A one-off short story about family, Unfair is a decent, if flawed, issue. As a story this is a well-told piece of work, drawn nicely — but there are some problems with the issue which holds it back from working quite as well as it could.
Central of these is the colouring. Much of the issue is set at night, and the colours grow darker and darker as the story goes on. This is all fine, but the colouring here is so dark that it makes the action of the panels incredibly difficult to work out, and asks readers to fill in the blanks whenever an incomprehensible panel is sandwiched between two better-lit panels. For a book which is ostensibly a chase, this does tend to halt the narrative’s intended pace as frequent intervals, meaning the story loses momentum at moments where it needs to be pushing the reader forwards.
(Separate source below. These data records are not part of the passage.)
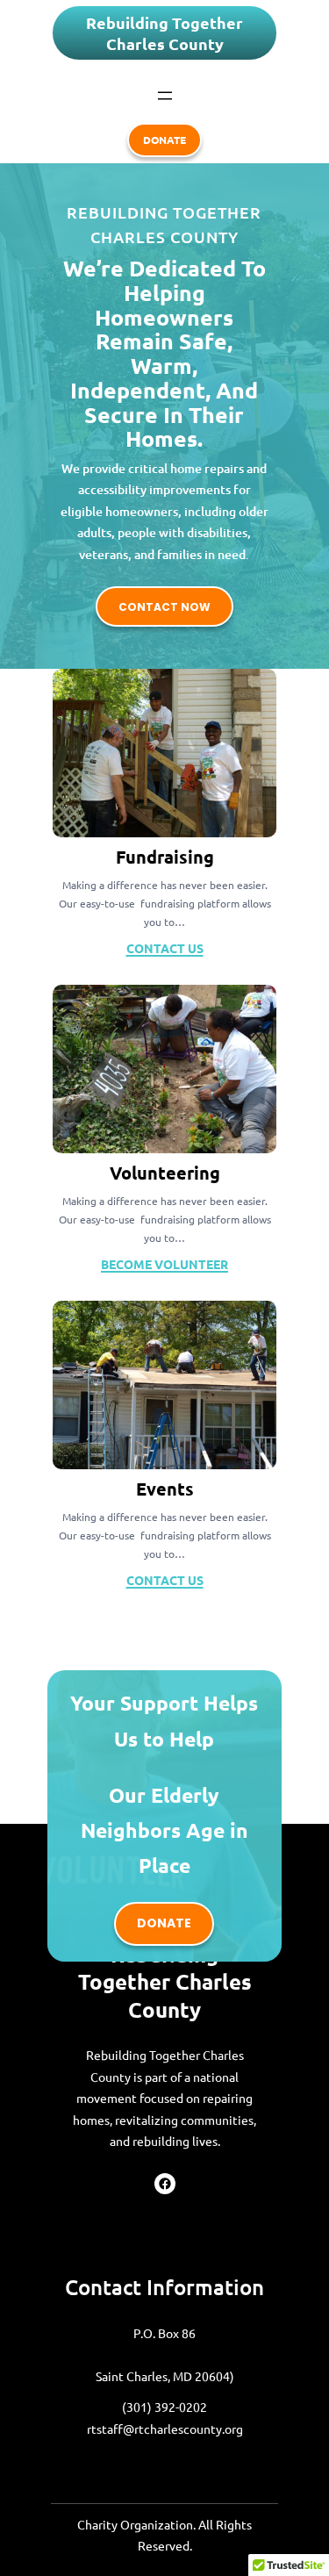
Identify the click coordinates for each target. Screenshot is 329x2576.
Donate (164, 1923)
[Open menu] (165, 95)
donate (164, 140)
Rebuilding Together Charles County (164, 33)
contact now (164, 606)
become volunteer (164, 1264)
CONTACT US (165, 948)
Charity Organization (135, 2524)
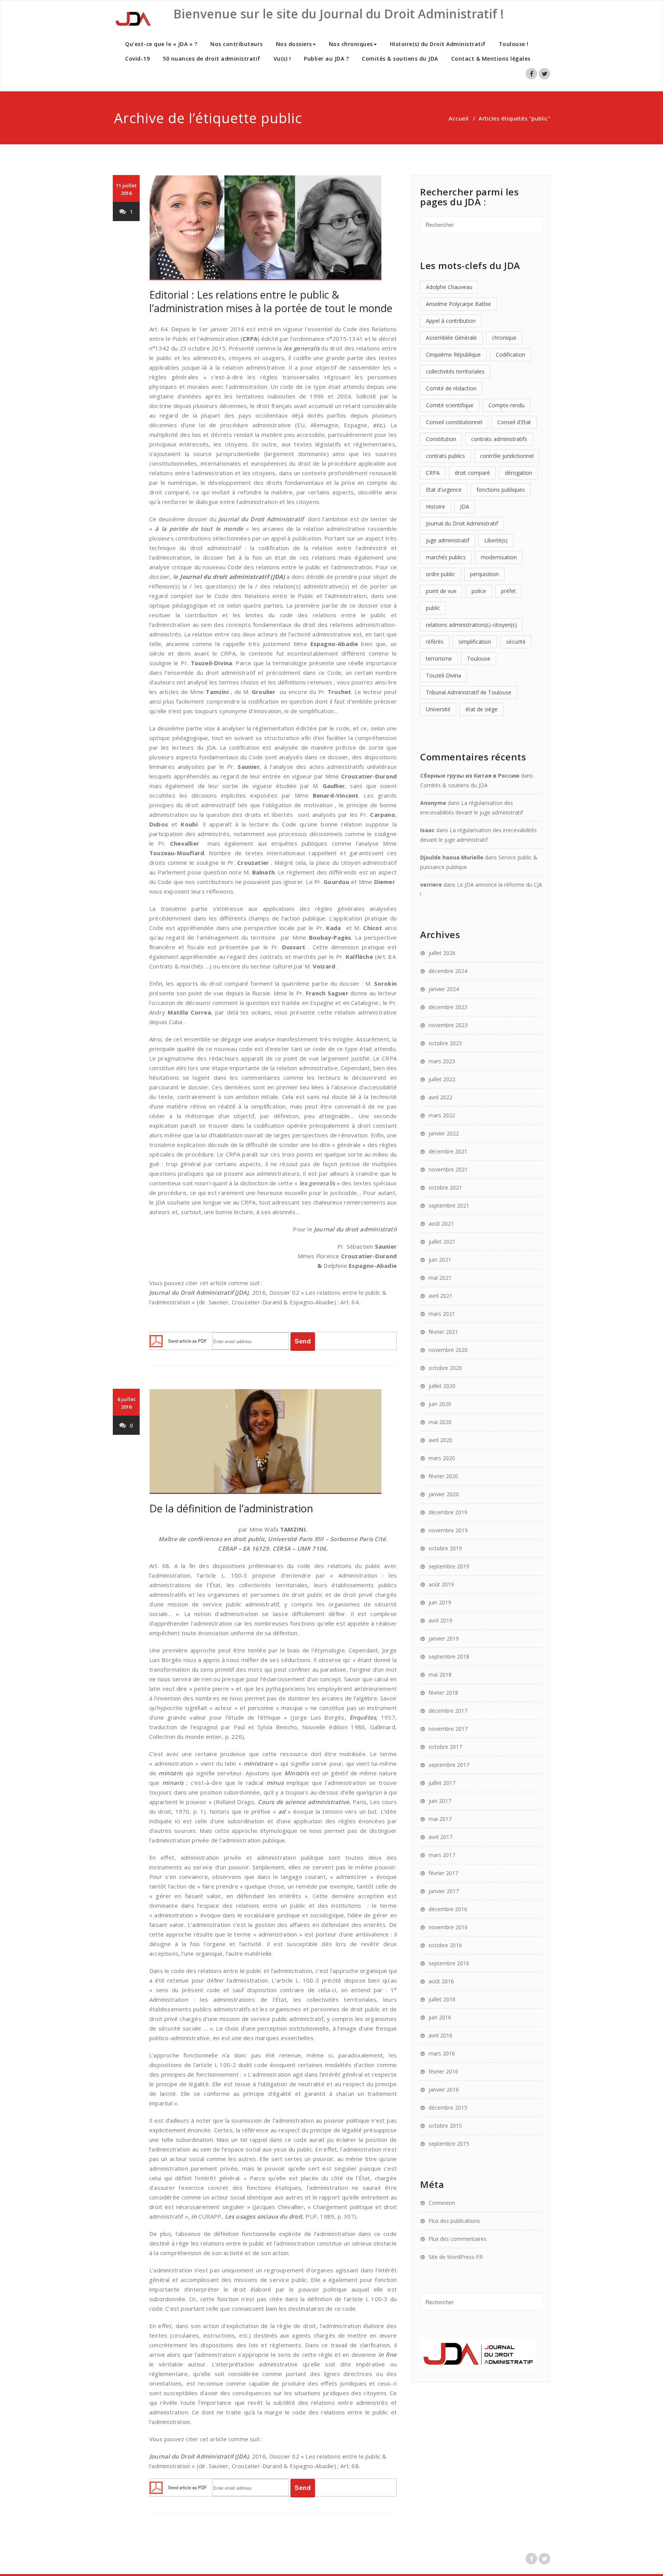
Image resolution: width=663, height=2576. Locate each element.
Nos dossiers (294, 44)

There are also some technical problems – a spelling mistake on page 4, as well as rather awkward lettering. The speech bubbles appear to have been drawn by hand, and drawn wide to accommodate the letters which were put in later on in the production process. It’s a little bit of a distraction to have text with such a wide white border surrounding it.
The narrative is a strong piece of writing from Sumner, however, with a nice emotional kick to the end. The supernatural elements are introduced very well and offer an offbeat sense of style to proceedings, whilst Darrell is excellent at silent sequences. The opening sequence is brilliantly paced, with an unearthly moment which is light and funny, but also sets up the story immediately. There’s a sense of mystery, but for the most part the reader is involved in the story on a page-by-page basis, rather than anxiously flicking through to find out what the ending will be.
Despite the technical issues, this was an interesting tale, with promising flashes of quirk from the creative team.